+++ Tekstfragment

Wat volgt, wat we vandaag lezen bij Lukas, hoort wezenlijk bij dat verhaal: de reactie van de Nazoreeërs en wat Jezus in antwoord hierop hun en ons leert.

Wat wàs dan de reactie van de inwoners van Nazareth? Onlangs las ik dit evangelie met een groepje studenten. Zij zeiden: "Ja, Zijn stadsgenoten, met wie Jezus was opgegroeid, geloofden niet dat Hij de Zoon van God was. Zij zagen Hem dus als een godslasteraar. Daarom wilden ze Hem vermoorden." Maar, toen we het verhaal nog eens overlazen, bleek, tot hun stomme verbazing, dat er helemaal niets staat over hun ongeloof. Lees het zelf nog maar eens na. Ja inderdaad, het staat wel zo bij Mattheüs [Mt 13,58] en Marcus [Mk 6,6]. Lukas vertelt ons echter een ander verhaal; hij wijst er juist op dat de toehoorders diep onder de indruk waren [Lk 4,20-22]. Weliswaar zeggen ook bij Lukas Jezus' bekenden van vroeger: "Dat is toch de zoon van Jozef?" [Lk 4,22 cf. Mt 13,55. Mk 6,3 en N.B. Joh 6,42] Maar nergens blijkt hier dat dit als kritiek is bedoeld, in tegendeel zelfs!

++++++
+++ Lijst met regels

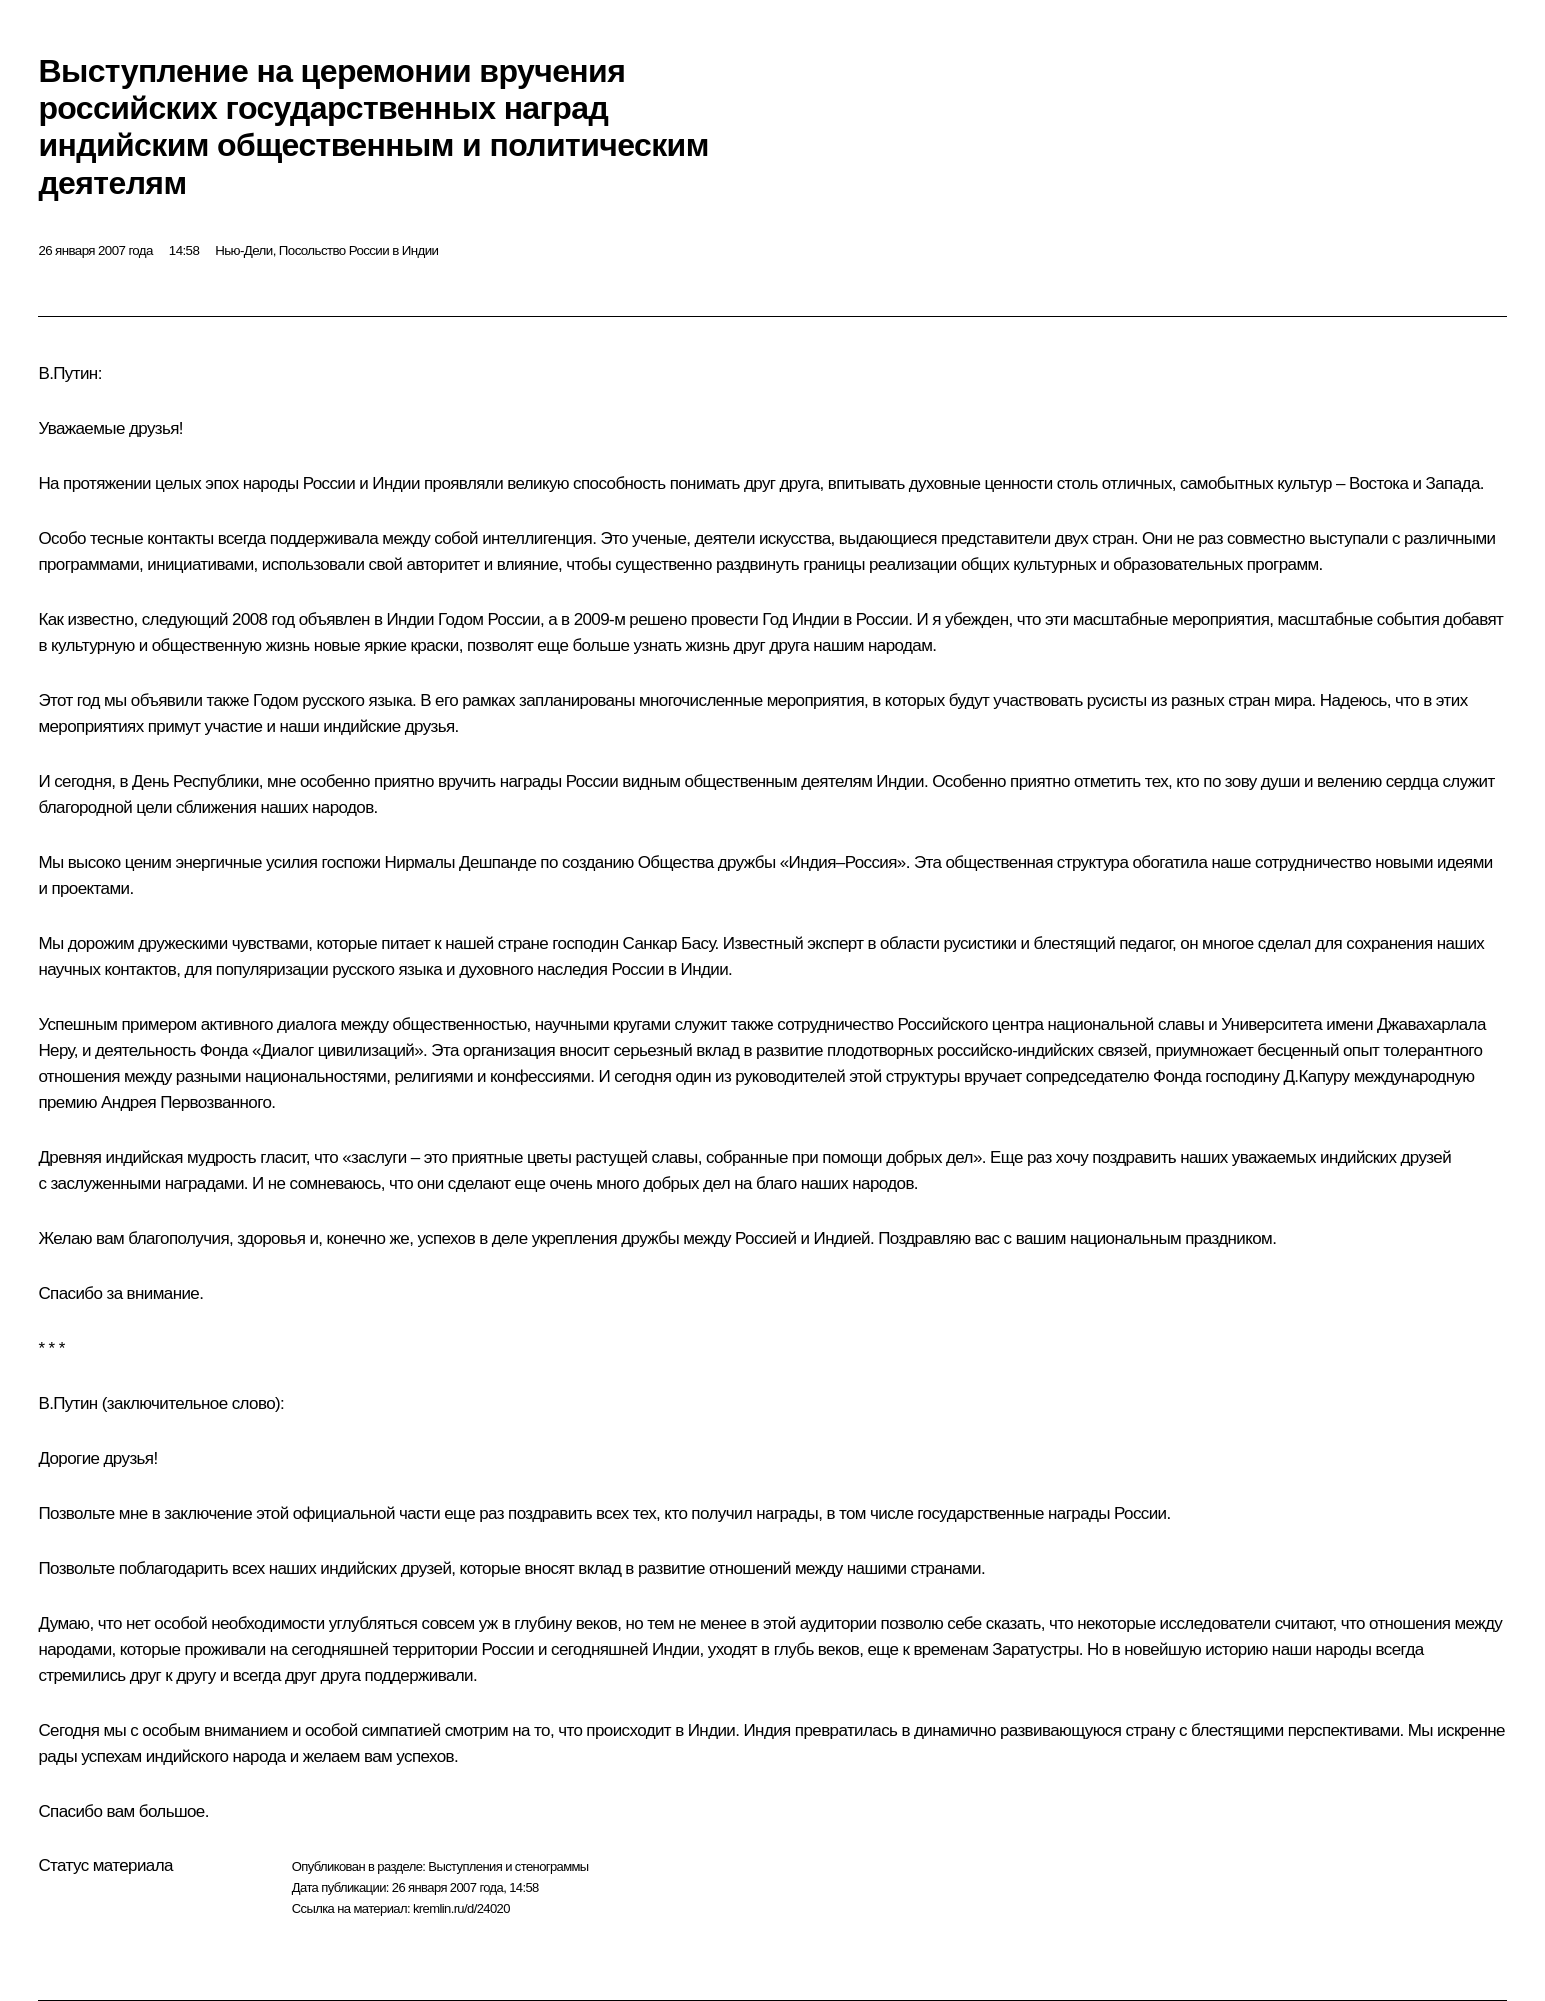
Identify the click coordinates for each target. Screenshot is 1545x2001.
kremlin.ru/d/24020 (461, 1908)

++++++
+++ Lijst met regels

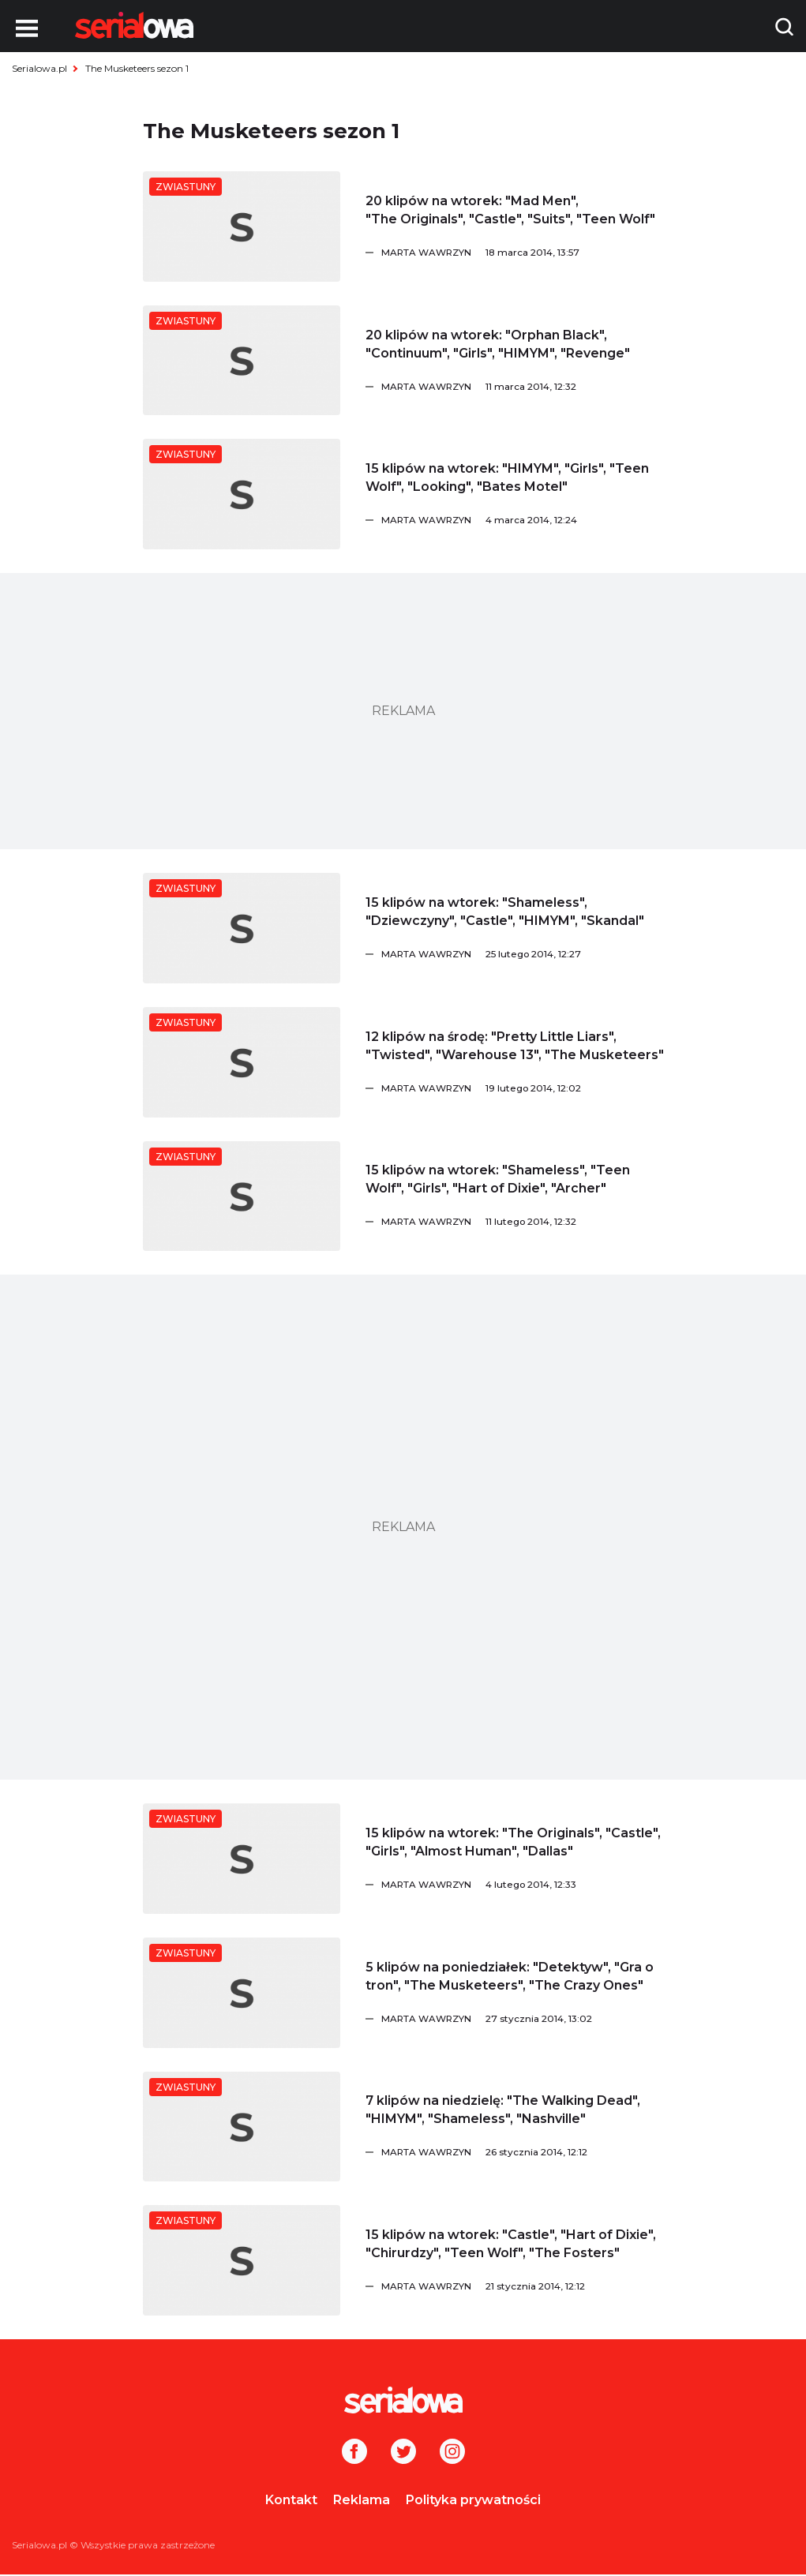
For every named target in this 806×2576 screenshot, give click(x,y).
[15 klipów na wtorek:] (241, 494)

++++++
+++ Lijst met regels

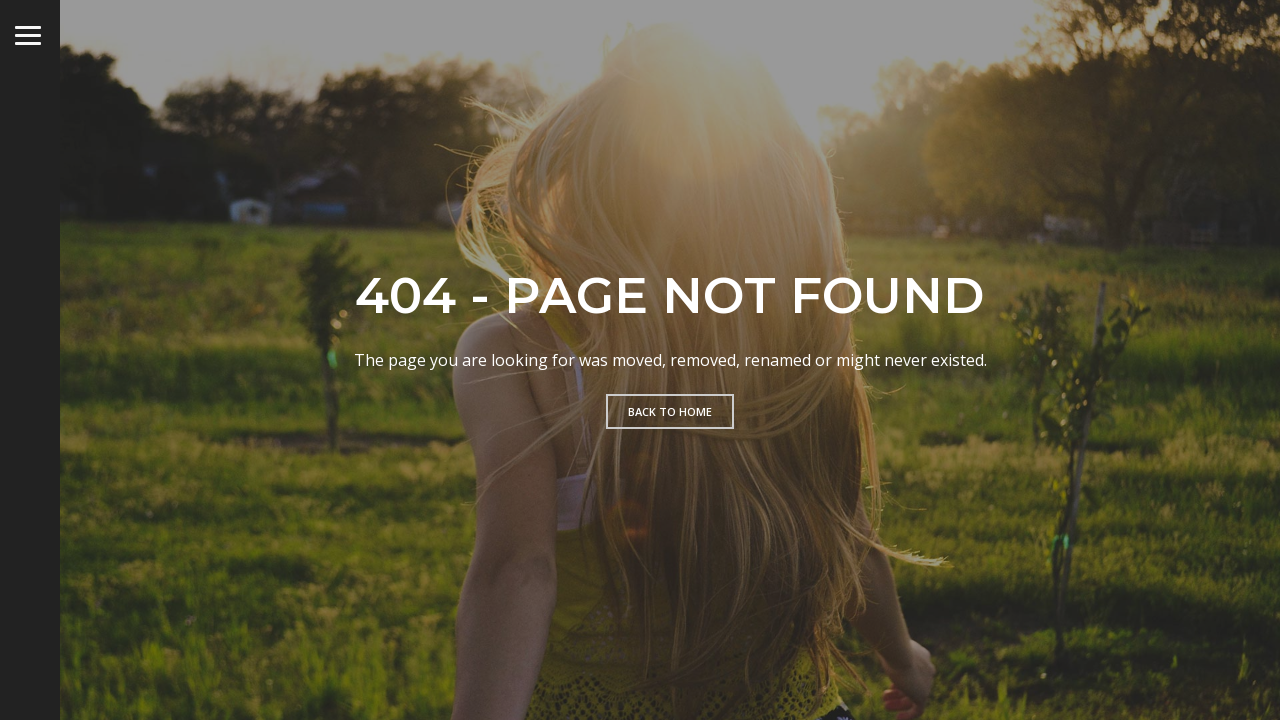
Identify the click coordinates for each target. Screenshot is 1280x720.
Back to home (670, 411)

++++++

Opdrachtdoel ▸
Typ uit het tekstfragment over de reactie in Nazareth het deel dat begint met de woorden "Wat wàs dan" en eindigt met "in tegendeel zelfs!" woordelijk over. De regels spelen hierbij geen enkele rol.

Volledig antwoord ▸
Wat wàs dan de reactie van de inwoners van Nazareth? Onlangs las ik dit evangelie met een groepje studenten. Zij zeiden: "Ja, Zijn stadsgenoten, met wie Jezus was opgegroeid, geloofden niet dat Hij de Zoon van God was. Zij zagen Hem dus als een godslasteraar. Daarom wilden ze Hem vermoorden." Maar, toen we het verhaal nog eens overlazen, bleek, tot hun stomme verbazing, dat er helemaal niets staat over hun ongeloof. Lees het zelf nog maar eens na. Ja inderdaad, het staat wel zo bij Mattheüs [Mt 13,58] en Marcus [Mk 6,6]. Lukas vertelt ons echter een ander verhaal; hij wijst er juist op dat de toehoorders diep onder de indruk waren [Lk 4,20-22]. Weliswaar zeggen ook bij Lukas Jezus' bekenden van vroeger: "Dat is toch de zoon van Jozef?" [Lk 4,22 cf. Mt 13,55. Mk 6,3 en N.B. Joh 6,42] Maar nergens blijkt hier dat dit als kritiek is bedoeld, in tegendeel zelfs!